Improvement Needed for Liquid Biopsy to Have Clinical Utility in Lung Cancer

Despite the known benefits of solid tumor biopsy in lung cancer and the approval and use of immune checkpoint inhibitors as immunotherapy against this cancer, there are drawbacks to each. These include spatial and temporal tumor heterogeneity and the ever-present potential for disease progression and adverse effects that include myocarditis and thyroiditis, respectively.

The promise of liquid biopsy has moved to the forefront of study in the field of lung cancer—a disease notorious for being diagnosed in its advance stages and having high resultant mortality rates—for several reasons, chief among them being its predictive ability to guide treatment decisions and patient selection for immunotherapy, as well as monitor the genetic environment of the disease.

A new study from China in Molecular Cancer explored liquid biopsy use for lung cancer across early diagnosis, individualized treatment, prognosis prediction, and technology research by focusing on 3 blood components: circulating tumor cells (CTCs), circulating tumor DNA (ctDNA), and exosomes.

The benefits of analyzing CTCs are that they allow for effective monitoring of patient response to treatment, can help to personalize treatment choice for the patient, and facilitate more defined classification and stratification of patients. For lung cancer, the authors wrote, they contribute to the value of early diagnosis. For example, previous research shows they can be divided into epithelial, mesenchymal, and epithelial mesenchymal CTCs by epithelial mesenchymal transformation biomarkers, higher levels of which are seen in patients with tumor progression.

In addition, next-generation sequencing (NGS) of CTCs in patients with early-stage lung cancer has revealed lung cancer–related gene mutations and metabolites, “suggesting that NGS and metabonomics of CTCs may provide new tumor markers for the early diagnosis of lung cancer.” Value has also been seen for using CTCs to predict secondary lung cancers, with one study the authors reviewed finding that CTCs in patients with chronic obstructive pulmonary disease and a smoking history had a 100% predictive value in the presence of pulmonary nodules.

However, the authors did note that CTC detection technology needs improvements that include greater enrichment and counting methods in order to most effectively find dynamic tumor changes and guide individualized treatment, among important areas.

ctDNA enables clinicians to more easily diagnose early-stage cancers, identify small residual diseases or recurrence rates, and provide real-time monitoring of treatment response and prognosis prediction. For diagnostic purposes of early lung cancer in particular, previous research shows that plasma ctDNA levels in persons with non–small cell lung cancer (NSCLC) tend to be higher vs individuals with chronic respiratory inflammation and healthy controls.

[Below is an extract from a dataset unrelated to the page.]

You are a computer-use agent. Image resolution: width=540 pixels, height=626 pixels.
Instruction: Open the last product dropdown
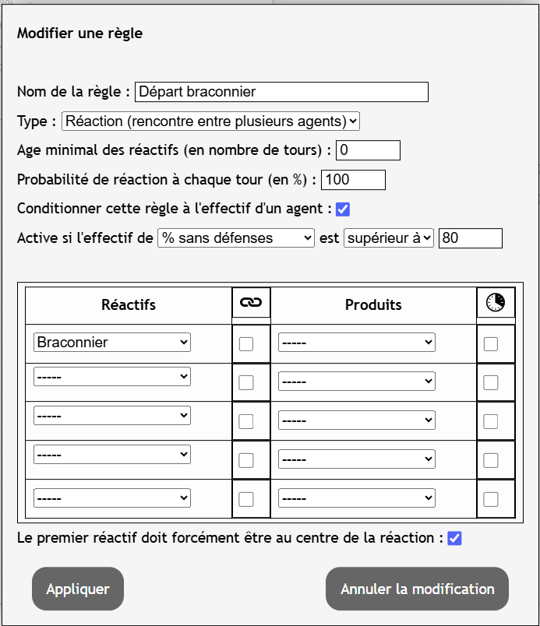(357, 498)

Levels of ctDNA have also been shown to positively correlate with tumor volume, “suggesting that measuring ctDNA levels can evaluate the curative effect earlier than imaging methods,” the authors wrote. Further, NGS has been used to detect ALK gene rearrangement and fusion genes in plasma ctDNA and is a method shown to have good sensitivity and excellent specificity particularly when evaluating mutation-mediated drug resistance.

Again, though, the authors caution that ctDNA levels still are shown to be low in patients with tumors and have a short half-life. Also, the ability of cell-free DNA to hide ctDNA highlights the need for more sensitive technology. Overall, ctDNA’s use in lung cancer needs to be validated in more studies, they wrote.

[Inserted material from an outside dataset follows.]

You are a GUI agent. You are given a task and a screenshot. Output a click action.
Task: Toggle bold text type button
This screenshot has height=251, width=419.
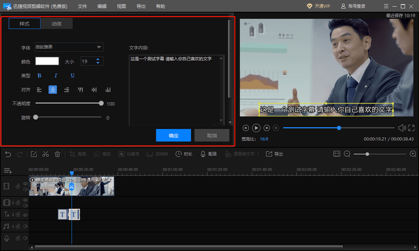point(39,75)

Recent research has shown secreted exosomal microRNAs (miRNAs) to play important roles in tumor pathology and that lung cancer cells use miRNAs to communicate with other cells, indicating that inhibiting exosome formation and release has utility as a treatment strategy in lung cancer.

The presence of several miRNAs is already confirmed, the study authors noted, as separating patients with lung adenocarcinoma from those with pulmonary granuloma; these include mir-629, mir-100, and mir-30a-3p. In addition, miRNAs that include mir-379, mir-139-5p, and mir-200b-5p are able to distinguish persons with lung cancer from healthy individuals, “which suggests that secreted miRNAs in the [bronchoalveolar lavage] fluid can be used to identify patients with lung cancer.”

Further, previous studies have confirmed the utility of specific plasma exosomes to identify cases of adenocarcinoma (eg, mir-30e-3p, mir-181-5p) and squamous cell carcinoma (eg, mir-15b-5p, mir-320b), as well as that inhibiting exosomes may increase lung cancer cell sensitivity to cisplatin, thereby adding a new potential treatment to the lung cancer armamentarium.

The widespread use of exosomes, however, has encountered roadblocks that encompass insufficient efficiency, separation, and purification methods, as well as exorbitant costs, all of which have limited exosome research and applicability. Future studies need to investigate a more reliable exosome extraction method, the study authors emphasized.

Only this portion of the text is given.